Penjelasan Ustadz Mudhoffar

Posted on Selasa, 22 Januari 2013 by Ikhsan Nugraha


Bismillah…
Ini saya copas dari seorang teman saya..
Alhamdulillah... Washsholatu wassalamu ’ala Rosulillah wa’ala alihi washohbihi ajma’in… Subhanallahi wabihamdih, ‘adada khalqihi, waridha nafsihi, wazinata ‘arshihi wamidada kalimatihi, ‘amma ba’du…

Sobat, saya mau berbagi sedikit ilmu yang saya dapat saat beberapa kali konsultasi dengan Ust Mudhafar di waktu dan tempat yang berbeza. Sebetulnya banyak tema, tapi ini dulu wae ya, alias bersambung (insya Allah). Langsung wae ya… enjoy it…



Shalat
Menepuk makmum jadi imam.
Ustadz, ketika kita masuk sebagai jama’ah gelombang kedua, ketika melihat ada makmum masbuk yang masih sedang menyempurnakan rakaatnya (kurang), dan saat dia masih berdiri biasanya kita menepuk pundaknya untuk menjadikannya imam.

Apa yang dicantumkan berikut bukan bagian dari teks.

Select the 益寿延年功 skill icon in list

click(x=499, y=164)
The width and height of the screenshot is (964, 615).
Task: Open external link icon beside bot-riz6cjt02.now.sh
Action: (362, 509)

Apakah hal ini ada dasar yang syar’i?

“Sebelum membahas hal tersebut, kita musti terlebih dahulu memahami kaidah baku dalam shalat. Kita harus memahami hal – hal dasar, hal – hal prinsip yang disepakati oleh hampir semua Ulama’ berkaitan tentang teknis shalat. Di dalam shalat terdapat hal yang menjadi syarat, wajib, rukun, sunnah, dan mubah. Semua Ulama’ nyaris tidak ada perbedaan pendapat dalam syarat-wajib-rukun. Khilafiah terjadi pada setelahnya, yaitu sunnah dan mubah. Yang perlu kita perhatikan, selama kita pastikan pada syarat-wajib-rukun kita sudah sempurna, kita tidak perlu terlalu risau, insya Allah shalat kita sudah sah.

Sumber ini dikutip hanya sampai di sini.